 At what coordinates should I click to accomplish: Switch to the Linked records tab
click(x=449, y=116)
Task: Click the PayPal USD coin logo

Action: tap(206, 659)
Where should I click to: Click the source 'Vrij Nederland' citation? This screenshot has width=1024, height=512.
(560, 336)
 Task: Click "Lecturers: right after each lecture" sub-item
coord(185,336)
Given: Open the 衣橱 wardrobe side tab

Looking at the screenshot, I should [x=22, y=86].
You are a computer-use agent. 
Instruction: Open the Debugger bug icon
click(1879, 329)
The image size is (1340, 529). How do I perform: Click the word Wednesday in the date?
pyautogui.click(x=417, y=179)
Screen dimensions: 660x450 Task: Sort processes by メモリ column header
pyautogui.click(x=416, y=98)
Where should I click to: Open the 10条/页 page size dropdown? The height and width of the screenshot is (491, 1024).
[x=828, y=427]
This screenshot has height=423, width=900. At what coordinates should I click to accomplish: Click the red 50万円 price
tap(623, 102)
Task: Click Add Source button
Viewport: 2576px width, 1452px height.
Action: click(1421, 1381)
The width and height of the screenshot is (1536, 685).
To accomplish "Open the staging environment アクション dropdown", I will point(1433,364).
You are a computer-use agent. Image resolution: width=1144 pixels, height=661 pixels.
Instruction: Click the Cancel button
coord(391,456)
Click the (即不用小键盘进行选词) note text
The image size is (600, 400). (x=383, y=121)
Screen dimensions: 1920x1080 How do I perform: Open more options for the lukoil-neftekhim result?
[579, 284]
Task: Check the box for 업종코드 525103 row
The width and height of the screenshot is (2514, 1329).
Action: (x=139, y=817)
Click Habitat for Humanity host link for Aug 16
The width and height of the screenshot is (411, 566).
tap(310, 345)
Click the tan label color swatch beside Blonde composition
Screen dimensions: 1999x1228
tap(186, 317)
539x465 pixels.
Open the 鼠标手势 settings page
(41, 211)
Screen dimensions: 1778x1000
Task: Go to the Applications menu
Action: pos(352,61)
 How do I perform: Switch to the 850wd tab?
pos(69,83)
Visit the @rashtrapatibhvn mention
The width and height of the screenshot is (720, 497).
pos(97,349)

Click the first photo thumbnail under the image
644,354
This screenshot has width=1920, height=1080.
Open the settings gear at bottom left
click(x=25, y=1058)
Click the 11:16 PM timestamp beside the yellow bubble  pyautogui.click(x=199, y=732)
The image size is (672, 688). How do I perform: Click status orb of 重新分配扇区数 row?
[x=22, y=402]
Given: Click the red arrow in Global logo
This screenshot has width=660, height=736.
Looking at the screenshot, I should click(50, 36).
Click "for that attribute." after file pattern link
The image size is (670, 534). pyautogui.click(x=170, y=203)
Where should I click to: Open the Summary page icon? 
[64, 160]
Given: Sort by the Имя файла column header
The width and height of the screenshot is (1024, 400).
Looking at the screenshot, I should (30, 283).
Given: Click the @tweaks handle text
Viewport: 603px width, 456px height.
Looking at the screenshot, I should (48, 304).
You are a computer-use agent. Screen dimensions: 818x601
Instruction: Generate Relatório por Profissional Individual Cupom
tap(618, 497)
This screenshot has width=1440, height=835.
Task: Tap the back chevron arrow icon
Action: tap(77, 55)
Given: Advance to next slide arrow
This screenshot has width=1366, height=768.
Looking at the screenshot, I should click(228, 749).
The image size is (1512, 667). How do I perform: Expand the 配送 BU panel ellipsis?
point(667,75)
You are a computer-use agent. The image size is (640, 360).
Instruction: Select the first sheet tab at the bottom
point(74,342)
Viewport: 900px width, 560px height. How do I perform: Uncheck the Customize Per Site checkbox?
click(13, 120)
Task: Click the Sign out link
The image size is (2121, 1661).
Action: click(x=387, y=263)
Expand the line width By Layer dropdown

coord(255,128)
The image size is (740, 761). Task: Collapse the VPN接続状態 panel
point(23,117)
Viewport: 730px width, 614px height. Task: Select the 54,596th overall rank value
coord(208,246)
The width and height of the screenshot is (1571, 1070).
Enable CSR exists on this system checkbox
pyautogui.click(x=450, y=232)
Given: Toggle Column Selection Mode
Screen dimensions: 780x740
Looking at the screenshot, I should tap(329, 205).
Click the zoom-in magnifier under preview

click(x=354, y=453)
───
(OBJECTIVE):
Quote the data from the line containing "Given: Open the 衣橱 wardrobe side tab" through the line containing "pyautogui.click(x=417, y=179)", both included, with nothing added or altered.

(TASK RESULT):
Given: Open the 衣橱 wardrobe side tab

Looking at the screenshot, I should [x=22, y=86].
You are a computer-use agent. 
Instruction: Open the Debugger bug icon
click(1879, 329)
The image size is (1340, 529). How do I perform: Click the word Wednesday in the date?
pyautogui.click(x=417, y=179)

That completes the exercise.